Now, Weber said Williams has begun to understand his role, and what he can bring off the bench.
“Some of its just figuring out who you are, accepting that and doing that, doing your role,” Weber said. “When we put him in there he gives us energy on defense, he gives us offensive rebounds, and maybe we’re not pretty offensively, but we’ve been scoring. He’s just doing what he can do.”
Williams has embraced both his role off the bench and the job as a mentor and teacher to the Wildcats’ group of five freshmen.
When he takes the court, he said he tries to bring the type of energy that can spark a run.
“The main thing is that if we don’t have energy, to bring energy and to get the crowd involved,” Williams said. “I try to get a couple boards and to just bring a lot of energy and a lot of toughness off of the bench. My main focus is toughness and energy.”
West Virginia (10-7, 2-2) is another team that Williams could have success against, as the Mountaineers lack size and depth in the post.
West Virginia has lost its last two games to Oklahoma State, on the road, and Texas this past Monday at home, and Weber expects to see a fired up Mountaineers team heading into Manhattan behind former K-State coach Bob Huggins.
“I think you’re catching them after a bad game,” Weber said. “They played their hearts out against Oklahoma State. They’ve had several games, Gonzaga they led double digits, Purdue I think they led, and they just weren’t able to grab victory. There’s no doubt they didn’t play with the energy, at home, that they usually do. You have to expect they will play at a high level.”

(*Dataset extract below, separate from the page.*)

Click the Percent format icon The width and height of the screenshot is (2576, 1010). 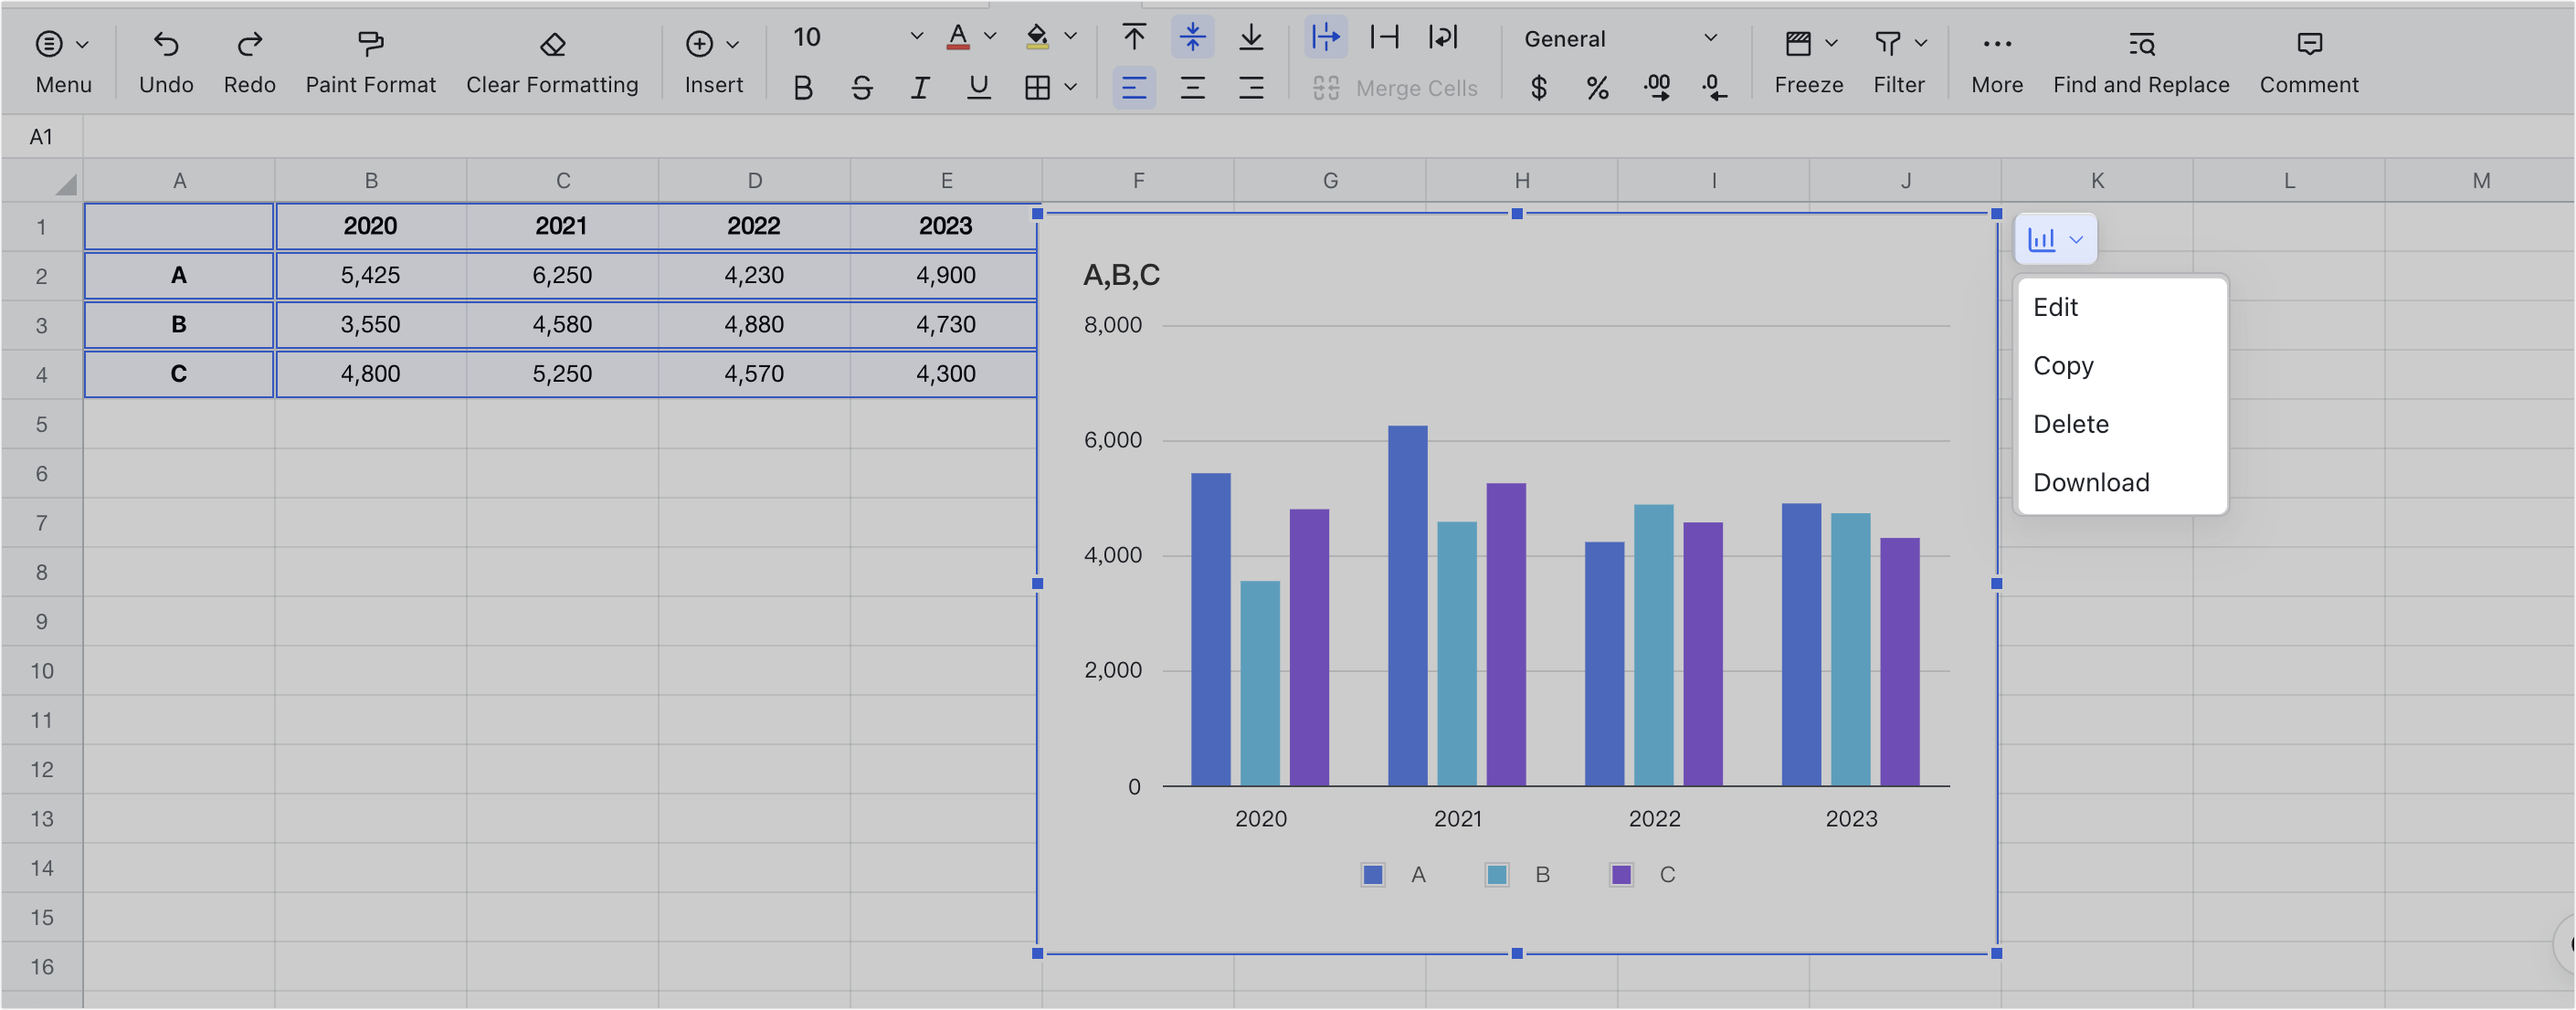tap(1597, 88)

The Mountaineers are led by three guards in Juwan Staten, Eron Harris and Terry Henderson. Both Staten and Harris are putting up 17 points per game, while Henderson is adding 12.
“They’ve got three very good guards,” Weber said. “Staten can get by anybody. His numbers against Oklahoma State were phenomenal and that’s against some of the best guards in the country.”
Staten has also been good in directing the West Virginia offense, with six assists per game.
“That just means that he has the ball in his hands and he’s making good decisions, whether he’s getting to the hoop or creating and kicking,” Weber said. “The other day they didn’t shoot the ball well, but that’s been their thing, their 3-point shooting. For the most part, we’ve been pretty positive defending the 3, getting to the shooters and getting hands up and contesting, so that’s going to be important. But it starts with containing. Once you get beat, now everyone has to help.”
Last Final Four team to be honored
K-State will honor its last team to reach the Final Four on Saturday, as 14 members of the 1963-64 team will celebrate the 50th anniversary of their accomplishment.
The members of the 1964 Final Four team will be honored at halftime of Saturday’s game with West Virginia. Among the 14 members returning to Manhattan for the event include Dick Barnard, Larry Berger, Bill Gettler, Joe Gottfrid, Tom Haas, Jim Hoffmann, Max Moss, John Olson, Lou Poma, Sammy Robinson, Jeff Simons, Roger Suttner, Larry Weigel and College Basketball and Naismith Hall of Fame head coach Tex Winter.
The recognition will be a part of the annual Legends Weekend, which kicks off with a reception in the Basketball Training Facility on Friday evening for all former Wildcat lettermen. There will be a breakfast on Saturday beginning at 10 a.m. to honor the 1964 team at the West Stadium Center prior to the men’s basketball game.
Led by All-American Willie Murrell, K-State won both the Big Eight Holiday Tournament title as well as the Big Eight regular-season title en route to its fourth trip to the Final Four in 1964 with a 22-7 overall record.
The Wildcats won 13 consecutive games, including the Midwest Regional Championship with victories over Texas-El Paso and Wichita State, before falling to top-ranked UCLA, 90-82, in the national semifinals in Municipal Auditorium in Kansas City.